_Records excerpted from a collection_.

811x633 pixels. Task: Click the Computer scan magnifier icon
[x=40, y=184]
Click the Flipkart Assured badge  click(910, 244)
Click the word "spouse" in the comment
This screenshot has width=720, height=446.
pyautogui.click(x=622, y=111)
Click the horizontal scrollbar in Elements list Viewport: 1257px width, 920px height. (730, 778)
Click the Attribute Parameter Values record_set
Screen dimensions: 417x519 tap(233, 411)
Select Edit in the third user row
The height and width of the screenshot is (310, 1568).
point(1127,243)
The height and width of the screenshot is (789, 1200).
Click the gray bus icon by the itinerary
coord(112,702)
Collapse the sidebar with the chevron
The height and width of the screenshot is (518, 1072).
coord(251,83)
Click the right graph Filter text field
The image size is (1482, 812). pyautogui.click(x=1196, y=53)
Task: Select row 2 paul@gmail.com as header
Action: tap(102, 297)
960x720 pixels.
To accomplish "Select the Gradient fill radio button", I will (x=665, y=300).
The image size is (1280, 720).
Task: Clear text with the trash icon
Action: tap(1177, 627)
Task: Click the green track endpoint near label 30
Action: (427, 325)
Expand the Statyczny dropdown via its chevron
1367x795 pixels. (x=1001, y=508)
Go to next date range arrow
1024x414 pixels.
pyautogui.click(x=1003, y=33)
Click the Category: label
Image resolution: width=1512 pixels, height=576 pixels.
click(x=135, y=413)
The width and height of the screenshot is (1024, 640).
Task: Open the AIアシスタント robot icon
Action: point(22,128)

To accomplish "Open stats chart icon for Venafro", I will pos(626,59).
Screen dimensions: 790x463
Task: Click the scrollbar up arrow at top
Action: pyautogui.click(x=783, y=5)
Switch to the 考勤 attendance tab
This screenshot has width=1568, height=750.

_PROBLEM STATEMENT_. In the entries above, find the line with "This screenshot has width=720, height=446." and the line with "Click the Category: label", then set down exactly those two and every line between them, nothing else.

_RESULT OF THIS TASK_.
This screenshot has width=720, height=446.
pyautogui.click(x=622, y=111)
Click the horizontal scrollbar in Elements list Viewport: 1257px width, 920px height. (730, 778)
Click the Attribute Parameter Values record_set
Screen dimensions: 417x519 tap(233, 411)
Select Edit in the third user row
The height and width of the screenshot is (310, 1568).
point(1127,243)
The height and width of the screenshot is (789, 1200).
Click the gray bus icon by the itinerary
coord(112,702)
Collapse the sidebar with the chevron
The height and width of the screenshot is (518, 1072).
coord(251,83)
Click the right graph Filter text field
The image size is (1482, 812). pyautogui.click(x=1196, y=53)
Task: Select row 2 paul@gmail.com as header
Action: tap(102, 297)
960x720 pixels.
To accomplish "Select the Gradient fill radio button", I will (x=665, y=300).
The image size is (1280, 720).
Task: Clear text with the trash icon
Action: tap(1177, 627)
Task: Click the green track endpoint near label 30
Action: (427, 325)
Expand the Statyczny dropdown via its chevron
1367x795 pixels. (x=1001, y=508)
Go to next date range arrow
1024x414 pixels.
pyautogui.click(x=1003, y=33)
Click the Category: label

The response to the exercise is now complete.